The Lunar Reconnaissance Orbiter (LRO) photographed a new crater, about 10 metres in diameter, that was likely to have been caused by the crash-landing of the Luna-25 on August 19.

It was Russia's first Moon mission in 50 years and was attempting to touch down on the lunar south pole region, but it crashed after a manoeuvre did not go as planned.

“LRO’s most recent 'before' image of the area was captured in June 2022, thus, the crater formed sometime after that date,” Nasa said on Thursday.

“Since this new crater is close to the Luna 25 estimated impact point, the LRO team concludes it is likely to be from that mission, rather than a natural impactor.”

The former Soviet Union had launched many missions to the Moon, landing and orbiter crafts, from the late 1950s to mid 1970s.

This was Moscow's first Moon mission since 1976 when it launched Luna-24, which was one of three missions by the country that brought back samples to Earth.

Luna-25 would have become the first craft to land in the lunar south pole region, helping to salvage Russia's once-thriving space programme.

On August 23, days after when Luna-25 was meant to land, an Indian craft touched down near the south pole.

The Vikram landing module has since deployed the Pragyan rover, which has travelled 100 metres on the surface so far, capturing images of the unexplored region.

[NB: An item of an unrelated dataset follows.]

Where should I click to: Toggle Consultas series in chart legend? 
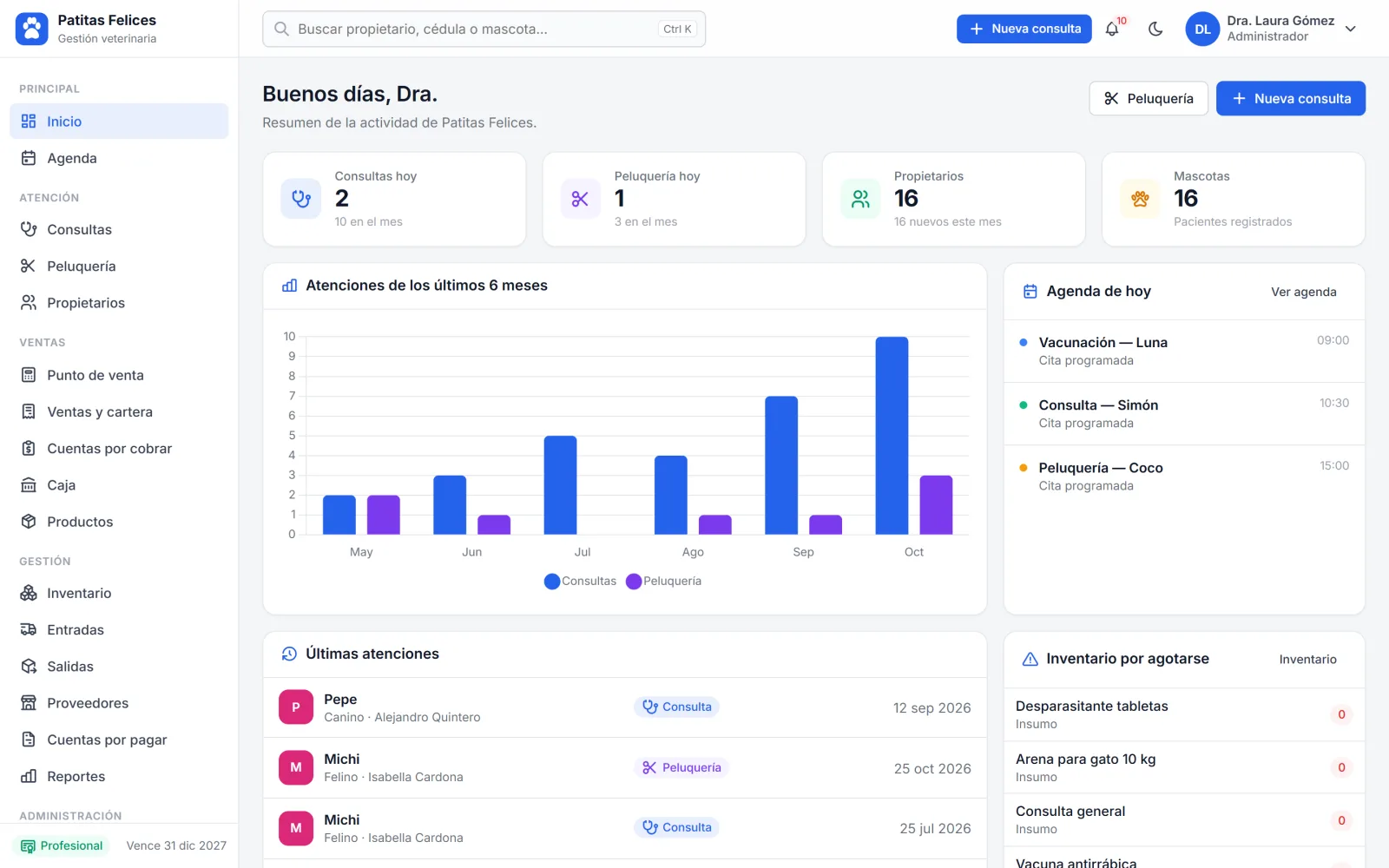click(580, 582)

This year, Nasa's LRO also photographed the impact site of the Hakuto-R craft, a landing module launched by Japanese company iSpace.

The craft, which was carrying the UAE's Rashid rover and many other international payloads, had attempted a landing on April 26.

But it crashed on the surface because of a software issue.

One of the images showed four large pieces of debris and several small changes to the lunar surface.